🤖 AI Summary
To address the challenge of robotic grasping under severe occlusion in cluttered scenes, this paper proposes a target-oriented joint push-grasp policy learning framework. Methodologically, we introduce the first SE(2)-equivariant push-grasp network architecture, explicitly encoding planar motion symmetry; we further design a lightweight joint training strategy optimized via grasp confidence scoring, decoupling the co-learning of pushing and grasping actions. Our approach integrates SE(2)-equivariant convolutional layers, grasp score modeling, and end-to-end vision-to-action policy learning. Experiments demonstrate that our method improves grasping success rates by 49% in simulation and 35% on real hardware over strong baselines, validating the effectiveness of geometric structure modeling and active scene rearrangement strategies.
📝 Abstract
Goal-conditioned robotic grasping in cluttered environments remains a challenging problem due to occlusions caused by surrounding objects, which prevent direct access to the target object. A promising solution to mitigate this issue is combining pushing and grasping policies, enabling active rearrangement of the scene to facilitate target retrieval. However, existing methods often overlook the rich geometric structures inherent in such tasks, thus limiting their effectiveness in complex, heavily cluttered scenarios. To address this, we propose the Equivariant Push-Grasp Network, a novel framework for joint pushing and grasping policy learning.
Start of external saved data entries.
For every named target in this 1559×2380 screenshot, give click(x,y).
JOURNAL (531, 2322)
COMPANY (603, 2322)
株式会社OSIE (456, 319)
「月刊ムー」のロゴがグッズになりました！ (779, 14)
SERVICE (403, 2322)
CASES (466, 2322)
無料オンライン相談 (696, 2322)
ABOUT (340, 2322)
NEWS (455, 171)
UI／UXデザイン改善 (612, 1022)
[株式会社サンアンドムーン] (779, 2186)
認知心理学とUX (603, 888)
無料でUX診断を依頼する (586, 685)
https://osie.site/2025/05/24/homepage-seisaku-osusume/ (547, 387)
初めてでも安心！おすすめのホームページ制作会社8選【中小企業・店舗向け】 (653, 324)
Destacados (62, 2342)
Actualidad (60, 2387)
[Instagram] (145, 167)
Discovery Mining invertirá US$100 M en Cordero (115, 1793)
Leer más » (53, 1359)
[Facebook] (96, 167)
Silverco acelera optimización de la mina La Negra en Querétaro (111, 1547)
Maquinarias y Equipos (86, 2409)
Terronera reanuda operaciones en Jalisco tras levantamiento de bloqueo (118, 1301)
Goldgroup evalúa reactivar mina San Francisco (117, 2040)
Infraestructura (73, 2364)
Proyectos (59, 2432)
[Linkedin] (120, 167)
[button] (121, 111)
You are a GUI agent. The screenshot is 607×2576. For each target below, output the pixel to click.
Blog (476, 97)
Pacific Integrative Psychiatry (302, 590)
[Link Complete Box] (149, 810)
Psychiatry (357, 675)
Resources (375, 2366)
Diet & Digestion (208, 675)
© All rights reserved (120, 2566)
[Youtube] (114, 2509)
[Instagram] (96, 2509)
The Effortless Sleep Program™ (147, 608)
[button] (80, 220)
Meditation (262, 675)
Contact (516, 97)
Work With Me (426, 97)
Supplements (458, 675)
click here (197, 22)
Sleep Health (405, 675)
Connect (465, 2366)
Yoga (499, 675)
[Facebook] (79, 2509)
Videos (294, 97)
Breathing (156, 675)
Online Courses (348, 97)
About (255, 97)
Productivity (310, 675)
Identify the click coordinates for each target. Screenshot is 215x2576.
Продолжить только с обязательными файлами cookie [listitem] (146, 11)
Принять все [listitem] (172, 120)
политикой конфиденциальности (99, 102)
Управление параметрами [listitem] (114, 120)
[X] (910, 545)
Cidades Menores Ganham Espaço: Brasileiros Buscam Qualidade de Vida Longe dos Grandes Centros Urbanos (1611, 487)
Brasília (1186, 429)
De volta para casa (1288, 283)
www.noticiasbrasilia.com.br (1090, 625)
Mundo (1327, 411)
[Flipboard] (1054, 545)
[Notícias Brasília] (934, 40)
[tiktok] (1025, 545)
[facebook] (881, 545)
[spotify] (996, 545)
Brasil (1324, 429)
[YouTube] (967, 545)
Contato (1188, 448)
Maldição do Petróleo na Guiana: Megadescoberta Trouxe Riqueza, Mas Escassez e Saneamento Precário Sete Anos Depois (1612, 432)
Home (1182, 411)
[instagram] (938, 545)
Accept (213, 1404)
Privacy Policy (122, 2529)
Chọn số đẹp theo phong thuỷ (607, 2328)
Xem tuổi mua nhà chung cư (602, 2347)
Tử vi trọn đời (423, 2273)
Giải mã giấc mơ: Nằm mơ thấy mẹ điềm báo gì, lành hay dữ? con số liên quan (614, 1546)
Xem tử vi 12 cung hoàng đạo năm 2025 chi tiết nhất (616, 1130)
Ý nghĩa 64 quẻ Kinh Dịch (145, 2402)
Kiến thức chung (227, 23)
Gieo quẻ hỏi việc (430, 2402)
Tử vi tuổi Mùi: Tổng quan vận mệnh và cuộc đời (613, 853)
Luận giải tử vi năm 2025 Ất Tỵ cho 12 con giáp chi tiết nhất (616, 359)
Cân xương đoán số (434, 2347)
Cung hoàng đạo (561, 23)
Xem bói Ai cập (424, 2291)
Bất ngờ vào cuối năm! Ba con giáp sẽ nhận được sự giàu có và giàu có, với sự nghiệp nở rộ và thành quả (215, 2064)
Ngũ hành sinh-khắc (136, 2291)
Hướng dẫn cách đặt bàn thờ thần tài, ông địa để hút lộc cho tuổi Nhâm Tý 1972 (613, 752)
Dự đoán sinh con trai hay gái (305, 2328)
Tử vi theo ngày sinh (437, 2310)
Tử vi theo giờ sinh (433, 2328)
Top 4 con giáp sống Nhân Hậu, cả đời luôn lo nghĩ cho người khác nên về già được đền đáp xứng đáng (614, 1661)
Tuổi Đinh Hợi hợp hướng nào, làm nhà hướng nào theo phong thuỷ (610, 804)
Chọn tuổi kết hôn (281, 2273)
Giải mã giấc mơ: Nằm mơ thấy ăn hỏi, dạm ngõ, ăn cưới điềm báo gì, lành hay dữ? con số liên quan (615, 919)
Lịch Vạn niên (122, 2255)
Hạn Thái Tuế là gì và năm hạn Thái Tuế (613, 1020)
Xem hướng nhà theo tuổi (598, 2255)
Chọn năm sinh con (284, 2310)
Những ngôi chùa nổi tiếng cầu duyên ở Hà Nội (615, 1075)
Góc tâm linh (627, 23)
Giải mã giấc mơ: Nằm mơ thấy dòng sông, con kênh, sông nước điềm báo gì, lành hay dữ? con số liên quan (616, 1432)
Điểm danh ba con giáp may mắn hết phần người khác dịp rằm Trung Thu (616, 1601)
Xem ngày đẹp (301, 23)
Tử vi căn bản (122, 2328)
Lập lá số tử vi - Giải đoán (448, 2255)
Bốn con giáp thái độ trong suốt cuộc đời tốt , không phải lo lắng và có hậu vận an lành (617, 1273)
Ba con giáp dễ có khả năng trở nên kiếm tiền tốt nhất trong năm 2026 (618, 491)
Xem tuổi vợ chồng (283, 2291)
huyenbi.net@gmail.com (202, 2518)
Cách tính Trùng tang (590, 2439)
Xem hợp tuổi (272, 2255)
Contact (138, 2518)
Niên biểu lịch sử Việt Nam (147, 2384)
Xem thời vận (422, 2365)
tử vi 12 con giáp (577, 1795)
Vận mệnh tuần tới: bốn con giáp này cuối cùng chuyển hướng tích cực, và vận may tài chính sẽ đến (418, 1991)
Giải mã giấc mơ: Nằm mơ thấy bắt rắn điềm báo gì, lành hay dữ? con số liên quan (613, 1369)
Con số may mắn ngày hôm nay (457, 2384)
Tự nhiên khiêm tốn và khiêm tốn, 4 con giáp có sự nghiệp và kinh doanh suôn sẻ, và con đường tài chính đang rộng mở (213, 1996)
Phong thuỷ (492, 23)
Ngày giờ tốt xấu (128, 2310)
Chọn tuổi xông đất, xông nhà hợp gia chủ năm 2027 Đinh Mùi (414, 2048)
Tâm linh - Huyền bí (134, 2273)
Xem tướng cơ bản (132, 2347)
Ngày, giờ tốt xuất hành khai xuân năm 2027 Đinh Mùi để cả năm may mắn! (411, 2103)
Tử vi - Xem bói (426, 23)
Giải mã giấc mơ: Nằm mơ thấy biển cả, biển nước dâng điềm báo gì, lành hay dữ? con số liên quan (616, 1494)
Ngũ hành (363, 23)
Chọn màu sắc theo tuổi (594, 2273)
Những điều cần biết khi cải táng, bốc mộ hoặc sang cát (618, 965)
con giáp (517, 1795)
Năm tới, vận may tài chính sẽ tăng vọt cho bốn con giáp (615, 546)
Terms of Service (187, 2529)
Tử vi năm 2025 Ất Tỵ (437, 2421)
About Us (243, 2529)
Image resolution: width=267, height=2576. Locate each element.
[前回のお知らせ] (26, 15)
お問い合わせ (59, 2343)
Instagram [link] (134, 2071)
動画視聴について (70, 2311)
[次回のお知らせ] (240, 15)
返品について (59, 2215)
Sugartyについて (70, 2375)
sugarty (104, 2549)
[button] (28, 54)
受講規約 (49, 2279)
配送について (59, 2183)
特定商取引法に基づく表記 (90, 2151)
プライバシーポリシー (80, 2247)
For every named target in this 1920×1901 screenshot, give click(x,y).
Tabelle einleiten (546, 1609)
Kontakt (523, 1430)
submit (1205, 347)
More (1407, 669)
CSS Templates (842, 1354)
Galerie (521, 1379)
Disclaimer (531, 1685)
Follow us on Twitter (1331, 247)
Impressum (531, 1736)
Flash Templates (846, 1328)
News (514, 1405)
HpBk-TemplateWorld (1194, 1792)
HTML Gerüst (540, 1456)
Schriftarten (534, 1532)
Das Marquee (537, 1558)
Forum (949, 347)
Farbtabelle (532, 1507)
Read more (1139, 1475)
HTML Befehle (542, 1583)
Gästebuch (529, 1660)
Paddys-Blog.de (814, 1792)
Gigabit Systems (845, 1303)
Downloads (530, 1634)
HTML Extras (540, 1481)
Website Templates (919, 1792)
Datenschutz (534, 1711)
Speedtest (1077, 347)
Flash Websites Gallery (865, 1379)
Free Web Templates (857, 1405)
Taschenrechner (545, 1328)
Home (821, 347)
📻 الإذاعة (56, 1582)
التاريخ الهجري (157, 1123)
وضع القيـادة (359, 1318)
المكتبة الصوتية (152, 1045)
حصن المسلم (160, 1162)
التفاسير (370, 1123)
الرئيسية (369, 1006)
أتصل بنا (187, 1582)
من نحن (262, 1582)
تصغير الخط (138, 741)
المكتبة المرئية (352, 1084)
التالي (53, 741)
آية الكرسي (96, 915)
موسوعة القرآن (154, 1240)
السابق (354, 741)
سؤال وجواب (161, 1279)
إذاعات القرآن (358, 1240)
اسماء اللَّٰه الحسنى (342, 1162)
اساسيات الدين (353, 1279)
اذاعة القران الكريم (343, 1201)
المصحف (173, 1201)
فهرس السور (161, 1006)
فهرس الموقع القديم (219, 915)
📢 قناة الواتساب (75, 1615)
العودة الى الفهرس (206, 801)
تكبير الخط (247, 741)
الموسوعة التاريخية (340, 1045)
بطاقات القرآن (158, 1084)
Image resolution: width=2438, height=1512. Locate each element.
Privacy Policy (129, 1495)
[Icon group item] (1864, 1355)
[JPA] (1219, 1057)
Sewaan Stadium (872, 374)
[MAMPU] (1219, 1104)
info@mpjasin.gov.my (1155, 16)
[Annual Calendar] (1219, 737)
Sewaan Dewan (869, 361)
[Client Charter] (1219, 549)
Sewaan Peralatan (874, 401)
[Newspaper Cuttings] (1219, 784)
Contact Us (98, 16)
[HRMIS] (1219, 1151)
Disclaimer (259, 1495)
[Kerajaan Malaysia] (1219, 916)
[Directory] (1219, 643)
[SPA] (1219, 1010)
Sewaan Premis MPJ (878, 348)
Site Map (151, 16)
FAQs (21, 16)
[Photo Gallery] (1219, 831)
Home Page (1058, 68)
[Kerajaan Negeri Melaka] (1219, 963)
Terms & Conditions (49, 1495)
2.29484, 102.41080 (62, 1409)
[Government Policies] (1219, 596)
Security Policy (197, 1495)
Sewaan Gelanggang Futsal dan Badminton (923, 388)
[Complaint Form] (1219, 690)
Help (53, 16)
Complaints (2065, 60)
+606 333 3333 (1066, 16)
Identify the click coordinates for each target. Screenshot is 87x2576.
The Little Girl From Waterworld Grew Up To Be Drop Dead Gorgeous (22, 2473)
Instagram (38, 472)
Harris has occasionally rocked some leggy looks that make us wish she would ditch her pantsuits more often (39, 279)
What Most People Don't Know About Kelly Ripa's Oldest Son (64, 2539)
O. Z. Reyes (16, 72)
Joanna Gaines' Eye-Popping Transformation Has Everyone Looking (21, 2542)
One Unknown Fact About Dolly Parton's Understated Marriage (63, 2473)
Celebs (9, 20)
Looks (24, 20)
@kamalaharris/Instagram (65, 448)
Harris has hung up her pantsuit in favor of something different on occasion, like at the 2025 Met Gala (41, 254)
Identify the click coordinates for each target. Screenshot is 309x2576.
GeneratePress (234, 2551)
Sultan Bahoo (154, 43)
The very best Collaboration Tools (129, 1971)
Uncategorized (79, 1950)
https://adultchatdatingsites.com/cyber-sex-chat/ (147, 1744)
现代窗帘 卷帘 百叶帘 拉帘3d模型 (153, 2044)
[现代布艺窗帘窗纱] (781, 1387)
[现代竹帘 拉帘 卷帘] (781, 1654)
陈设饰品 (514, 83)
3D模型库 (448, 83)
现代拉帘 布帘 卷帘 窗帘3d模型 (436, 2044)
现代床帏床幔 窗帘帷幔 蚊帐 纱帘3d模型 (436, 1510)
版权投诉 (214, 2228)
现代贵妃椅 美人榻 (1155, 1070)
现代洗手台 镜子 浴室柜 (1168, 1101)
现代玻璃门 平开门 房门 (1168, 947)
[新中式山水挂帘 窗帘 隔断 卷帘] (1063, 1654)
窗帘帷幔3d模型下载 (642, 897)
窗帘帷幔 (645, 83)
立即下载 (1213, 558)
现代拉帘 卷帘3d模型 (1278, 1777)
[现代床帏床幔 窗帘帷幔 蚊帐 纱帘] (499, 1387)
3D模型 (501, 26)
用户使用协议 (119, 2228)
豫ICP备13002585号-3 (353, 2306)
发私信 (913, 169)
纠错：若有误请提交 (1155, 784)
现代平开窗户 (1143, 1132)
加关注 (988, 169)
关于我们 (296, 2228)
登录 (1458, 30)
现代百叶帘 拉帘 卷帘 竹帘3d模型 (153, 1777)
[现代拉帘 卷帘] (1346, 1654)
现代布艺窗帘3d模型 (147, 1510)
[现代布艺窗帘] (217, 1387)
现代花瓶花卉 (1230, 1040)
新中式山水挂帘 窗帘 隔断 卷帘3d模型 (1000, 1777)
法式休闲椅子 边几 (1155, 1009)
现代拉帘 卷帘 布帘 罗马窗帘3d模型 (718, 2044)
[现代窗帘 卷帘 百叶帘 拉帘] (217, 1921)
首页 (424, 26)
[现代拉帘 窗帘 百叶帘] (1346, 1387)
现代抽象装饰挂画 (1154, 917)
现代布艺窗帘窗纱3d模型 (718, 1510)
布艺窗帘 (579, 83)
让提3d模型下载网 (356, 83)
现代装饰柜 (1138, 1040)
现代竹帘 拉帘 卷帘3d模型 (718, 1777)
Our contributions are twofold: (1) leveraging SE(2)-equivariance to improve both pushing and grasping performance and (2) a grasp score optimization-based training strategy that simplifies the joint learning process. Experimental results show that our method improves grasp success rates by 49% in simulation and by 35% in real-world scenarios compared to strong baselines, representing a significant advancement in push-grasp policy learning.